▶ Task objective: Print every line of the listing below verbatim, from first to last.

Items listed in a dataset:

*-*-*

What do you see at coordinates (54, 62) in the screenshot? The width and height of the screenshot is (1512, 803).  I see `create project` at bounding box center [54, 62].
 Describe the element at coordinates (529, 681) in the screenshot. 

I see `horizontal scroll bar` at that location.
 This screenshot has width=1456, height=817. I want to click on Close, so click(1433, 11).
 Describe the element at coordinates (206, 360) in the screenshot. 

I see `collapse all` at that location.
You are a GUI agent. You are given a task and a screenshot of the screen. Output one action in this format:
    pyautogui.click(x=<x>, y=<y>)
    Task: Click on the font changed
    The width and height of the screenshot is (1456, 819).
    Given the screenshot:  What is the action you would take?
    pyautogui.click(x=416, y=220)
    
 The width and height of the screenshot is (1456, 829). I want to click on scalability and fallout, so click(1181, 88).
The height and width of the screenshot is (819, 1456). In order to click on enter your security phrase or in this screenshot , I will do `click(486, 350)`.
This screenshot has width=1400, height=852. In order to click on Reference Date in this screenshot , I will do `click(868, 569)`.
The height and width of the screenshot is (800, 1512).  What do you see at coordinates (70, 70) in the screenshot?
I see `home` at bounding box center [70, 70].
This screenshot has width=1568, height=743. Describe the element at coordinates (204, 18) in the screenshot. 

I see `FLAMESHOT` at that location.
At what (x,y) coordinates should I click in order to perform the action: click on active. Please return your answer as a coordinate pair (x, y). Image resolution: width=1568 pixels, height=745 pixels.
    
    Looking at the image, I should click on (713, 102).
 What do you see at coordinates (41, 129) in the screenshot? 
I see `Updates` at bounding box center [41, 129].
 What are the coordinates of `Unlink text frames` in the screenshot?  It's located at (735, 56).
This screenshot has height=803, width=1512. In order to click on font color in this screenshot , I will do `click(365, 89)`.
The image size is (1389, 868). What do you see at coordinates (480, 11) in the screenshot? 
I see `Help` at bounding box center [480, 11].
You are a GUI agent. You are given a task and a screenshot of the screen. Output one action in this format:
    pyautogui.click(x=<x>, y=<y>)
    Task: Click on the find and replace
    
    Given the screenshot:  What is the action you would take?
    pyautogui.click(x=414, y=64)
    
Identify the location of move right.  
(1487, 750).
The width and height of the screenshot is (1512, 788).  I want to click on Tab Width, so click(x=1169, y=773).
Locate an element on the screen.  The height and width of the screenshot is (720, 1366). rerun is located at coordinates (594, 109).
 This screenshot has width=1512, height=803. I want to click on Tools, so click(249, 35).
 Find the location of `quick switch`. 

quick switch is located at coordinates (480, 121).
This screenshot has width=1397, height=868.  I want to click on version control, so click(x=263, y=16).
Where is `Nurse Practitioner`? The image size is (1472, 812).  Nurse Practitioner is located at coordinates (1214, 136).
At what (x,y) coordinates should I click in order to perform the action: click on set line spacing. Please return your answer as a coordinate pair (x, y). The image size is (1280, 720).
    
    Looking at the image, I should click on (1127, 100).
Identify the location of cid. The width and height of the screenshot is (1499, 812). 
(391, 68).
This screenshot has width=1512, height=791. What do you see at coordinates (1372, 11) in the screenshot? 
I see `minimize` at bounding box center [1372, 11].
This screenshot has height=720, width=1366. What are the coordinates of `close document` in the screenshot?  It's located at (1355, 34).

*-*-*

▶ Full solution:
What do you see at coordinates (54, 62) in the screenshot? The width and height of the screenshot is (1512, 803).  I see `create project` at bounding box center [54, 62].
 Describe the element at coordinates (529, 681) in the screenshot. 

I see `horizontal scroll bar` at that location.
 This screenshot has width=1456, height=817. I want to click on Close, so click(1433, 11).
 Describe the element at coordinates (206, 360) in the screenshot. 

I see `collapse all` at that location.
You are a GUI agent. You are given a task and a screenshot of the screen. Output one action in this format:
    pyautogui.click(x=<x>, y=<y>)
    Task: Click on the font changed
    The width and height of the screenshot is (1456, 819).
    Given the screenshot:  What is the action you would take?
    pyautogui.click(x=416, y=220)
    
 The width and height of the screenshot is (1456, 829). I want to click on scalability and fallout, so click(1181, 88).
The height and width of the screenshot is (819, 1456). In order to click on enter your security phrase or in this screenshot , I will do `click(486, 350)`.
This screenshot has width=1400, height=852. In order to click on Reference Date in this screenshot , I will do `click(868, 569)`.
The height and width of the screenshot is (800, 1512).  What do you see at coordinates (70, 70) in the screenshot?
I see `home` at bounding box center [70, 70].
This screenshot has width=1568, height=743. Describe the element at coordinates (204, 18) in the screenshot. 

I see `FLAMESHOT` at that location.
At what (x,y) coordinates should I click in order to perform the action: click on active. Please return your answer as a coordinate pair (x, y). Image resolution: width=1568 pixels, height=745 pixels.
    
    Looking at the image, I should click on (713, 102).
 What do you see at coordinates (41, 129) in the screenshot? 
I see `Updates` at bounding box center [41, 129].
 What are the coordinates of `Unlink text frames` in the screenshot?  It's located at (735, 56).
This screenshot has height=803, width=1512. In order to click on font color in this screenshot , I will do `click(365, 89)`.
The image size is (1389, 868). What do you see at coordinates (480, 11) in the screenshot? 
I see `Help` at bounding box center [480, 11].
You are a GUI agent. You are given a task and a screenshot of the screen. Output one action in this format:
    pyautogui.click(x=<x>, y=<y>)
    Task: Click on the find and replace
    
    Given the screenshot:  What is the action you would take?
    pyautogui.click(x=414, y=64)
    
Identify the location of move right.  
(1487, 750).
The width and height of the screenshot is (1512, 788).  I want to click on Tab Width, so click(x=1169, y=773).
Locate an element on the screen.  The height and width of the screenshot is (720, 1366). rerun is located at coordinates (594, 109).
 This screenshot has width=1512, height=803. I want to click on Tools, so click(249, 35).
 Find the location of `quick switch`. 

quick switch is located at coordinates (480, 121).
This screenshot has width=1397, height=868.  I want to click on version control, so click(x=263, y=16).
Where is `Nurse Practitioner`? The image size is (1472, 812).  Nurse Practitioner is located at coordinates (1214, 136).
At what (x,y) coordinates should I click in order to perform the action: click on set line spacing. Please return your answer as a coordinate pair (x, y). The image size is (1280, 720).
    
    Looking at the image, I should click on (1127, 100).
Identify the location of cid. The width and height of the screenshot is (1499, 812). 
(391, 68).
This screenshot has width=1512, height=791. What do you see at coordinates (1372, 11) in the screenshot? 
I see `minimize` at bounding box center [1372, 11].
This screenshot has height=720, width=1366. What are the coordinates of `close document` in the screenshot?  It's located at (1355, 34).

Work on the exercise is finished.